Los largueros son la «columna vertebral» invisible del sistema de suelos de madera deportivos

determinando directamente la capacidad de carga y la estabilidad general del suelo. Los materiales más comunes para largueros son el pino o el abeto, maderas que poseen buena capacidad de sujeción de clavos y una resistencia moderada, y que, tras un tratamiento anticorrosivo, previenen eficazmente el ataque de insectos y la putrefacción.

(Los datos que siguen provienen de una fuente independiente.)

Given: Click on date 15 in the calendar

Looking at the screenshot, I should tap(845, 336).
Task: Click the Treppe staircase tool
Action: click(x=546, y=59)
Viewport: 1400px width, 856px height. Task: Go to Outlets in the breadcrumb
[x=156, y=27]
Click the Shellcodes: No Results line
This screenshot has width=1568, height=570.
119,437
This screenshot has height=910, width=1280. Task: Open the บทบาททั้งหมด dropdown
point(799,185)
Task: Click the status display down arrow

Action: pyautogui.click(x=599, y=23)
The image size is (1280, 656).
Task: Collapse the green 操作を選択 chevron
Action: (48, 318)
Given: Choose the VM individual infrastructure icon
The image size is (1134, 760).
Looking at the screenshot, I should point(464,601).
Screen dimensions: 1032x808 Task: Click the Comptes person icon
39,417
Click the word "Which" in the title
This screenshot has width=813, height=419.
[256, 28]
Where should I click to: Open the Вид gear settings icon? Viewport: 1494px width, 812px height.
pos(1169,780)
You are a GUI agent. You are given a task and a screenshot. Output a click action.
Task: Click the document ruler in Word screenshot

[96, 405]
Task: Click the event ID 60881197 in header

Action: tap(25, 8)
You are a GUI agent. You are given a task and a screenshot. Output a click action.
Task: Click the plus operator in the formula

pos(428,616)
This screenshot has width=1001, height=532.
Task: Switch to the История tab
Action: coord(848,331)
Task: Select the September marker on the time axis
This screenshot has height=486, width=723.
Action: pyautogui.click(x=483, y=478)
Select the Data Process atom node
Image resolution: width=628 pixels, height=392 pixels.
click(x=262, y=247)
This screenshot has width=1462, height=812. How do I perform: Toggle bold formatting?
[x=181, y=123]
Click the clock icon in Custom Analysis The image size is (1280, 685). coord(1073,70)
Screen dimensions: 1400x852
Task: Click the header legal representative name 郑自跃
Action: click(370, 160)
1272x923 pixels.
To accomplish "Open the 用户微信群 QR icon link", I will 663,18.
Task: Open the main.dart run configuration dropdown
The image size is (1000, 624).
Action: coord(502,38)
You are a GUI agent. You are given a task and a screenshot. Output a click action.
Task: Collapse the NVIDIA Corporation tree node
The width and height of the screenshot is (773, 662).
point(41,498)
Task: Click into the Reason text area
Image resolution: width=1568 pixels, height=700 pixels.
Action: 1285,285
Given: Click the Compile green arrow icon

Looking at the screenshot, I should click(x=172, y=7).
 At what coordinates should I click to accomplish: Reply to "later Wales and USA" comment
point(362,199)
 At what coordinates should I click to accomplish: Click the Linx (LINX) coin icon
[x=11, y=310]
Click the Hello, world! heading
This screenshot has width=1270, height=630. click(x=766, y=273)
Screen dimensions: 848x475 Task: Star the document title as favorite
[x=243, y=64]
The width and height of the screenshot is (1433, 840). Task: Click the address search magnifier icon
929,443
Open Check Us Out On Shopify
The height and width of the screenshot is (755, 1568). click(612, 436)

Las especificaciones comunes de los largueros son 40 mm × 50 mm o 50 mm × 70 mm, y durante la instalación, la separación entre ellos se fija estrictamente en 400 mm para asegurar una distribución uniforme de la carga sobre el tablero base y el panel.
Además de los largueros de madera maciza tradicionales, los recintos profesionales de alta gama utilizan cada vez más largueros LVL (madera laminada de chapas). El LVL es un tablero fabricado prensando múltiples capas finas de madera, cuya resistencia es más de 1.5 veces superior a la de los largueros de madera maciza comunes, ofreciendo además una excelente estabilidad dimensional, siendo difícil de deformar o agrietar. El sistema de largueros no solo sirve de soporte, sino que también aloja la capa de almohadillas elásticas; mediante una disposición espaciada científica, dispersa eficazmente al suelo los impactos transmitidos desde la superficie, siendo la garantía central del rendimiento de absorción de impactos del suelo.